*What to do*. Report every line below that holds the word "blue".

*Excerpted data*.
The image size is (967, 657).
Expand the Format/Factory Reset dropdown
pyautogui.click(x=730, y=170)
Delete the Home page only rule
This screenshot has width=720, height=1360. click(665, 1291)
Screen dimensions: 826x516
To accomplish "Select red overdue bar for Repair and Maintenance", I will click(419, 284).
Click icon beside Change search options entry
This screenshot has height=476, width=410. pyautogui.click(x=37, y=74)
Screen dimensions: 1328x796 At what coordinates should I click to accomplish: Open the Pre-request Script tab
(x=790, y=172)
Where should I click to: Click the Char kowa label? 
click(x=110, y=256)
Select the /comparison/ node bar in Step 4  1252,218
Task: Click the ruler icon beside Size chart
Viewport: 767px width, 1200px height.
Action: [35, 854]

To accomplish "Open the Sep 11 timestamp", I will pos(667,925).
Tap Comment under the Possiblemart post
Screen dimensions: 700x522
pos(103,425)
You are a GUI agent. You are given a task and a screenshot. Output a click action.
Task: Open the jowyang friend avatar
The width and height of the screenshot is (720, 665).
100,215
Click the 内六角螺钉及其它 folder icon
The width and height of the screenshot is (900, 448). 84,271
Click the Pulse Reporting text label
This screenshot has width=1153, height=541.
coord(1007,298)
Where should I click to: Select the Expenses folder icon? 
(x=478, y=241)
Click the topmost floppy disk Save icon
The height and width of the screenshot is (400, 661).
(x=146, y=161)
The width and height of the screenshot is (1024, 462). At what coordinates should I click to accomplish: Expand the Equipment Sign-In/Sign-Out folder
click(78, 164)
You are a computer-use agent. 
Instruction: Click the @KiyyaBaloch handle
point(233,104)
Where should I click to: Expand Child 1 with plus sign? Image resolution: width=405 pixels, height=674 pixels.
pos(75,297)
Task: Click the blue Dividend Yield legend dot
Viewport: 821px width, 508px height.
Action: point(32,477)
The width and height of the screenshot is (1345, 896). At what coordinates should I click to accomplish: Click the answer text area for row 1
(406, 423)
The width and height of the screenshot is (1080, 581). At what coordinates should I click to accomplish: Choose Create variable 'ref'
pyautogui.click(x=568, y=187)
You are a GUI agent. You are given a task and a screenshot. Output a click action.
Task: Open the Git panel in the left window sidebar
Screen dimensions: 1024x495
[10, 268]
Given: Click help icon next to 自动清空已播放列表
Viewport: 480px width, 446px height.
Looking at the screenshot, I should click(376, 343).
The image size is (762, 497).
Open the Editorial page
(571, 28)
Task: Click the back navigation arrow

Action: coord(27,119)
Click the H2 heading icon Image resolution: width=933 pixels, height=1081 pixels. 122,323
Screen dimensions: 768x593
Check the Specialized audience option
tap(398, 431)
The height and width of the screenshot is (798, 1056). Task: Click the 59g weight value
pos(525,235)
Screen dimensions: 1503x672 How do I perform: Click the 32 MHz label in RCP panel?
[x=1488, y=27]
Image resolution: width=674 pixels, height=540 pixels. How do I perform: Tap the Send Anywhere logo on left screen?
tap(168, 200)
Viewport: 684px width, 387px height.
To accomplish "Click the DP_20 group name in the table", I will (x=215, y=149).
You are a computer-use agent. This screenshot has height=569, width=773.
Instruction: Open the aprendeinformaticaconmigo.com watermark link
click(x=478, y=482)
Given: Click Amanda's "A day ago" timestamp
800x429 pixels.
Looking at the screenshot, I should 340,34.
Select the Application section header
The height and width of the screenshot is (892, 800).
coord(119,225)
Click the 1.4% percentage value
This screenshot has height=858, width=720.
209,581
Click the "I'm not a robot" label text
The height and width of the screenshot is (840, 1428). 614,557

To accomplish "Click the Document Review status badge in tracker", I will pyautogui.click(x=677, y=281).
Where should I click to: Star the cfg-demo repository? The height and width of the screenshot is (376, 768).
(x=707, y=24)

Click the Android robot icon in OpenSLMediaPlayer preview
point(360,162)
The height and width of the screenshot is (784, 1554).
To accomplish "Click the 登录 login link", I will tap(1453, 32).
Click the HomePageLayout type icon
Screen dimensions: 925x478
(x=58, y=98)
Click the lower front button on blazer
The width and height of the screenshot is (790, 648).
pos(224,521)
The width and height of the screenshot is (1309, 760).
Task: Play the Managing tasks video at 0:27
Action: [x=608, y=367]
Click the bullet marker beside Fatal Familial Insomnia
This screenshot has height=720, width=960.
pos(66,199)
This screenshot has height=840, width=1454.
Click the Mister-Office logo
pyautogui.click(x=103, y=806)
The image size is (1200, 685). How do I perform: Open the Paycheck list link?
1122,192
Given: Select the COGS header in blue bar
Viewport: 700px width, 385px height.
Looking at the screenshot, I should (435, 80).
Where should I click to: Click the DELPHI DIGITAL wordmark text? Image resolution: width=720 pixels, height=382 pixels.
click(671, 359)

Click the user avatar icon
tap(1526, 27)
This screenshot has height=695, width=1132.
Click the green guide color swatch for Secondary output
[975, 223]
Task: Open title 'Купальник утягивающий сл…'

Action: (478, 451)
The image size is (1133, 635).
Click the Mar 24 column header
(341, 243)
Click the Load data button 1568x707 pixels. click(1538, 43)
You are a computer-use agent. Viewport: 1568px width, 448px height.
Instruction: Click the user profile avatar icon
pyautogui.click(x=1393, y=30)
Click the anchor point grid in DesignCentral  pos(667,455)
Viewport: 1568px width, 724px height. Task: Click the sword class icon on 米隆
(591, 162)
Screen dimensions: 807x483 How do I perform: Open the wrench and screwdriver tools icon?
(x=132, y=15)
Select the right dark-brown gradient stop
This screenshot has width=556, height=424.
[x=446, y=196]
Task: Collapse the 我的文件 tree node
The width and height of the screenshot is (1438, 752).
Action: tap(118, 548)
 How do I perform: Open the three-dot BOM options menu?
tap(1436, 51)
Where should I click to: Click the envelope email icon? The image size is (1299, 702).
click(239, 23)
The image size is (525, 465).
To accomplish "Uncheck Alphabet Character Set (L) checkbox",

*Output of the exercise*.
Task: Click the blue Dividend Yield legend dot
Given: Select the COGS header in blue bar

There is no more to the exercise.